最後に、私なりの主観を加えた観察を添えたいと思います。まずは、今でも、ドイツ社会や再生可能エネルギー、FITに関わる人びとの間では、FITは失敗した、と考えている人はほとんどいないという事実です。基本的に、多くの専門家は、FITは合理的な法制度であり、再生可能エネルギーを安価に、急速に普及させるためには、最も有効な法律の1つだと考えているはずです。現に、ドイツでは現在、PVシステムの設置価格は、通常、工事費混みで2,500ユーロ/kWpを下回るなど(30万円を大幅に下回る)、数年前では考えられなかったレベルに推移しています。日本の価格は世界の価格とリンクしていないガラパゴス状態が続いていますが、欧州をはじめとする世界のPV市場は、ドイツのFITにより牽引され、ここまでの産業に成長してきたわけです。もちろんこれはPVに限った話ではなく、世界における各種の再生可能エネルギー施設の低価格化にドイツのFITが果たした役割は非常に大きく、これを失敗と結論付けることはできないでしょう。

 

ただし、FITの価格を設定する際、政治的な取り組みのまずさを指摘する人が多いのも事実です。

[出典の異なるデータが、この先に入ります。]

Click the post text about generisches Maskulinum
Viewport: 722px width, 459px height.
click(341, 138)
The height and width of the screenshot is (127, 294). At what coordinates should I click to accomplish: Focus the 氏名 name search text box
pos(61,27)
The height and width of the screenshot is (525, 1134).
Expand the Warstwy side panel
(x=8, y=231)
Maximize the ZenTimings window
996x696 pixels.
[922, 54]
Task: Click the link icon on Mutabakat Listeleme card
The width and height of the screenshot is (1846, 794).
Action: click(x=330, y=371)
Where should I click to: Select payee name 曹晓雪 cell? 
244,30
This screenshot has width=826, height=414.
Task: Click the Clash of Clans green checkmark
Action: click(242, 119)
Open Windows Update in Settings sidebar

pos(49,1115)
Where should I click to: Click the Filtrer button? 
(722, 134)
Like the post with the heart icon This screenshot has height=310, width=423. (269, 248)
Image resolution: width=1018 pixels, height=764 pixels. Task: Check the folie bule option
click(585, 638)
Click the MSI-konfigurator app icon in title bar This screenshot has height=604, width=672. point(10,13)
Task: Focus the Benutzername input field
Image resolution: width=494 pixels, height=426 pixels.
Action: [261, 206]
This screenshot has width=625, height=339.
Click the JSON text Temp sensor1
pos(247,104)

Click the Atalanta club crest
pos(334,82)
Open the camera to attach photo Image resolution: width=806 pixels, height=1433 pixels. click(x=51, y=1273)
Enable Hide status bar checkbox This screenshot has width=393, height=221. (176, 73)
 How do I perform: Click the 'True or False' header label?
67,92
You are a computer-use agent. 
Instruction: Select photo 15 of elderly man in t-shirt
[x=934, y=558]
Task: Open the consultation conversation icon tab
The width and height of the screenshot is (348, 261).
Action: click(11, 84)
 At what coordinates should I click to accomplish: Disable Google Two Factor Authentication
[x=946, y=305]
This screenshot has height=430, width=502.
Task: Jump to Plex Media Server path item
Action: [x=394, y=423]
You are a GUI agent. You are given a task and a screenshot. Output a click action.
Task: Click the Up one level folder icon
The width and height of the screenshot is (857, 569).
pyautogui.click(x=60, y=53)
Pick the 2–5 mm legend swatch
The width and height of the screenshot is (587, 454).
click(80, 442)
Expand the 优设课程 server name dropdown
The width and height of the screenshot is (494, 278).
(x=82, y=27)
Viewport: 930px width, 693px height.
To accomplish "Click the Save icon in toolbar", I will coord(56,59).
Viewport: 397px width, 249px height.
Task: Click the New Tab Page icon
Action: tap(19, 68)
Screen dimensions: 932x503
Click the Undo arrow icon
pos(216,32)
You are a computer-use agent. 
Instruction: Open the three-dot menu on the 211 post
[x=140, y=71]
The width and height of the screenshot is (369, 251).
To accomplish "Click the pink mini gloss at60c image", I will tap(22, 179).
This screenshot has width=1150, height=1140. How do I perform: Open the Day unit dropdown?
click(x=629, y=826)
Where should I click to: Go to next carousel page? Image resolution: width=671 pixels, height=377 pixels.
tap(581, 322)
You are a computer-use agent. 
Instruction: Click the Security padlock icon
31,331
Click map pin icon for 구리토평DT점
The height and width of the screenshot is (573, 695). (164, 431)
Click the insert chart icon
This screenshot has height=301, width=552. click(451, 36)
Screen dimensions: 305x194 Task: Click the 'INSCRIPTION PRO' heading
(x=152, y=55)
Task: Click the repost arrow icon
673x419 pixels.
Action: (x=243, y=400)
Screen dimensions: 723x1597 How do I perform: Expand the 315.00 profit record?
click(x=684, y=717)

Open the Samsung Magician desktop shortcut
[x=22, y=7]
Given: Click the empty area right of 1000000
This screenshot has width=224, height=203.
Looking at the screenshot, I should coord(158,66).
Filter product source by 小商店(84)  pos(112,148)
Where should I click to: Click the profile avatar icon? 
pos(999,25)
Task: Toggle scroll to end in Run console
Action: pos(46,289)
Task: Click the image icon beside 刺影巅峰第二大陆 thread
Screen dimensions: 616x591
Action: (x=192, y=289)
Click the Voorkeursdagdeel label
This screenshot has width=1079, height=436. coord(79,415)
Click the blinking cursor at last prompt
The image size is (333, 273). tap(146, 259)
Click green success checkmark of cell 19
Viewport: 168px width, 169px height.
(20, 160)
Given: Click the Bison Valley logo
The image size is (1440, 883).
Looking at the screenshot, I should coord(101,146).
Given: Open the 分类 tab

ドイツのマスメディアや消費者団体は、FIT買取り価格のおよそ40%を占めるPV電力が、再生可能エネルギー全体のうち10%以下しか発電していないことを指摘し、高すぎるPV電力に対する国民負担について批判を繰り広げています。

 

ただし、それはFITという制度が問題を持っていたのではなく、想定以上に迅速な市場の展開に、とりわけ2009年下半期、そして2010年初頭に、買取り価格をうまく制御することができなかったことによる政治的な問題です。日本でも議論が進むFITですが、この事実を取り違えることがなく、政治的な目標を達成するツールとして(民主党のマニフェストでは、CO2排出量202025%削減、一次エネルギー供給における再生可能エネルギーの導入量は2020年までに10%であったはずです・・・確か・・・)、うまくFIT導入が推進されることを期待しています。こうした政策の数字を具体化するためには、ドイツの『成功例』をみても、FITは欠かせない政策でありましょう。